Change of use from C4 to Sui Generis is a very common planning application that is submitted to the LPA’s in a big number. Most of them getting rejected mainly on the basis of impact on the living conditions and amenities of the occupiers and neighbors.
What is a C4 HMO ?
Use Class C4 covers small HMO’s being occupied by between 3 and 6 unrelated persons. The use class is predicated upon persons resident and not on the number of bedrooms within the building
What is a Sui Generis HMO?
Sui Generis HMO is shared houses occupied by 7 or more unrelated individuals, as their only or main residence, who share basic amenities such as a kitchen or bathroom.
After reading the above two statements, what I have understood is conversion of a C4 property to Sui Generis wholly depends on the ”Number of Occupiers” of the property and not on the number of bedrooms or other amenities provided by the property.
This raises a question: why does this require a planning permission? Is it considered material change of use?
When the original guidance was brought out in 2010 the Government made clear that the change of use from a C4 to a Sui-Generis HMO was to be decided on a case by case basis and given the fact and degree of the change of use. The government went so far as suggesting that one or two additional persons within a C4 HMO may not actually result in a change of use requiring planning permission.
The issue is somewhat more basic than this. At planning school we as planners are told one simple truth.
“A change of use is where you move from one use class to another”
As a profession we are set up from the start (Day 3 to be precise) to see changes of use as binary. It either is or it isn’t because of use class. This is because the Use Classes Order itself is a wholly permissive document purportedly telling us what falls into each class so that we can judge whether a ‘Material Change of Use’ would happen. The problem is that there is no legal definition of a Material Change of Use other than the view of the decision maker based on a fact and degree judgment.
In recent appeal cases the knotty problem of whether the addition of a person resulted in a material change of use has reached the annulled halls of the Planning Inspectorate and they are consistently ruling in one direction.
No, it is not.
Recent appeals have focused on the truth of the matter rather than a blind assessment of the Use Classes Order, much to the chagrin of the Planning Committee which was recently accused of having a shockingly low understanding of planning law and practice.
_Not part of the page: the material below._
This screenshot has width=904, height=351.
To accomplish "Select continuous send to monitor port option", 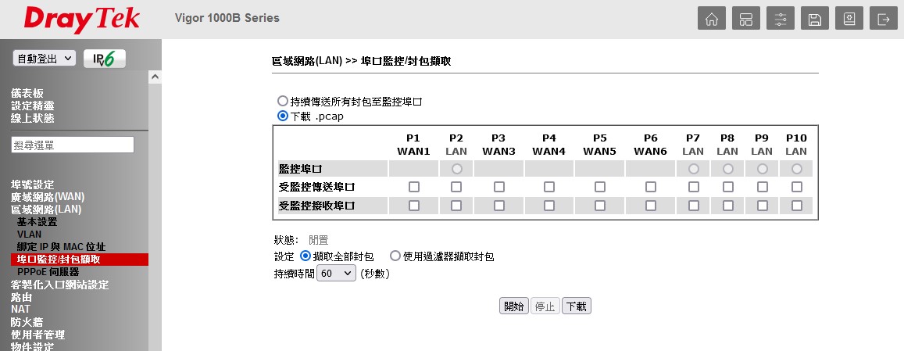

Lets think about that truth for a minute.
Development is judged on the ‘description of development’ in S55(1)(2) and (3) of the Act.
We don’t need planning permission for the addition of bedrooms under S55(2) if these works are wholly internal. The use is predicated upon people and not bedrooms and so just adding rooms to an existing HMO does nothing.
Then we move on to the harm in the public interest, i.e. the observable effect.
Adding more people to an HMO well yes that adds more people. But when does that become noticeable?
Would you honestly be able to tell if one more person moved into a family home? Most likely not! Whats the difference in one more person in terms of noise or car parking or amenity space needs or refuse? So why is an HMO so different from this reality. In the main HMO occupiers have less reliance on cars, they generate the same amount of refuse and potential noise and the alterations to create an HMO often improve the existing energy and noise abatement characteristics of the building. Yes there may be one more person living there but in terms of the effect itself this is negligible.
In one of the recent planning appeals for three properties for change of use from C4 HMO to Sui Generis HMO the inspector concluded just that. The addition of 1 more occupant to the property would not require any external alterations nor indeed a material change of use that would require planning permission. After the site visit the inspector was also damming of the Council’s approach stating that the amount of communal living space was acceptable and meets the requirements of the National Space Standards.
And this is a growing trend.
We have been tracking similar appeals in England where Inspectors are correctly asking the question whether a 6 to 7 or 6 to 8 person HMO needs planning permission from the LPA as the works and the effect do not cross the threshold for development needing planning permission.
I think it’s time to rethink the requirement of planning permission for a conversion for 6 bed C4 HMO to a 7 bed Sui Generis. When it is well understood the addition of 1 more occupant does not have any demonstrable impact on the living conditions, noise, parking or amenities. This in its own would free up a substantive amount of workload within an already crippled system and allow planning officers to assess real development in the public interest.